A noção de esfera de direitos reservada, a qual não é negociado no pacto, decorrente da doutrina contratualista de John Locke, dá ao Estado um caráter limitado, sendo que na esfera penal provoca uma restrição profunda no seu campo de incidência, fundando um típico modelo minimalista de intervenção, assim como alterando a noção da pena – agora sem fins morais – e provocando a emergência de um modelo processual de matriz acusatória, rechaçando-se todas as práticas processuais totalitárias do processo medieval-absolutista.


Assim, percebe-se o estabelecimento de balizas bem definidas no que tange a atuação legítima do Estado via penal no sistema de idéias que emerge da crítica ao modelo do ancién regime. O núcleo de direitos não pactuados no rompimento com o “estado de natureza” define o racional e o arbitrário no que respeita ao exercício do jus puniendi estatal.


Portanto, não é nesta liberdade em que atua o Estado quando pretende impor o império da legislação penal, pois esta já não se encontra de posse do indivíduo, mas sim de sua própria. Sem embargo, a liberdade remanescente ao individuo consubstancia-se em seus direitos fundamentais (somados àqueles resultantes do próprio Estado) e é forçoso aceitar que somente a garantia de tutela desta parcela pode justificar a cessão da outra. É por isso que a restrição dos direitos fundamentais imposta pelo Estado só se justifica quando comprovado por meios legais o atendimento ao real interesse social e o único meio legalmente previsto hoje para tanto é o processo penal apoiado em todas as premissas garantistas.


2. Da Prisão.


A única garantia real que pode legitimar a imposição de qualquer medida de natureza penal contra um indivíduo é o processo penal que culminará, se for caso, com a pena. Certamente, mesmo fora deste contexto pode-se conceber a prisão, porém em casos absolutamente excepcionais onde o magistrado interpretará de forma restrita o código de processo penal à luz da Constituição Federal. Entretanto, evidentemente não seria ela baseada na construção de Tourinho Filho, para quem o estado age no controle da “liberdade desenfreada”. Infelizmente, grande parte da doutrina acerca do assunto coaduna a mesma linha de raciocínio retrógrada e equivocada. Sob o pretexto do interesse coletivo e do bem comum o senso dominante defende a transgressão de direitos individuais, esquecendo-se talvez, que somos nós, individualmente, que formamos a coletividade, ou como nas palavras de Norberto Bobbio[3]:


É preciso desconfiar de quem defende uma concepção antiindividualista da sociedade. Através do antiindividualismo, passaram mais ou menos todas as doutrinas reacionárias. (…) Ao contrário, não existe nenhuma Constituição democrática, a começar pela Constituição republicana da Itália, que não pressuponha a existência de indivíduos singulares que têm direitos enquanto tais. E como seria possível dizer que eles são “invioláveis” se não houvesse o pressuposto de que, axiologicamente, o indivíduo é superior à sociedade de que faz parte?

* **Tarefa a realizar**
No texto sobre os limites do poder punitivo do Estado, reescreva de forma mais breve o parágrafo que começa com “Assim, percebe-se o estabelecimento”, conservando suas ideias principais. Não é preciso consultar a listagem para fazer a tarefa.

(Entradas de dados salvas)
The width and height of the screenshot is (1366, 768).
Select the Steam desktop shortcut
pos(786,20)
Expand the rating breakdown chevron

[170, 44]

* **Resposta completa**
As ideias surgidas da crítica ao antigo regime fixam limites bem definidos para a atuação penal legítima do Estado. Os direitos que não foram pactuados na saída do “estado de natureza” determinam o que é racional e o que é arbitrário no exercício do direito estatal de punir.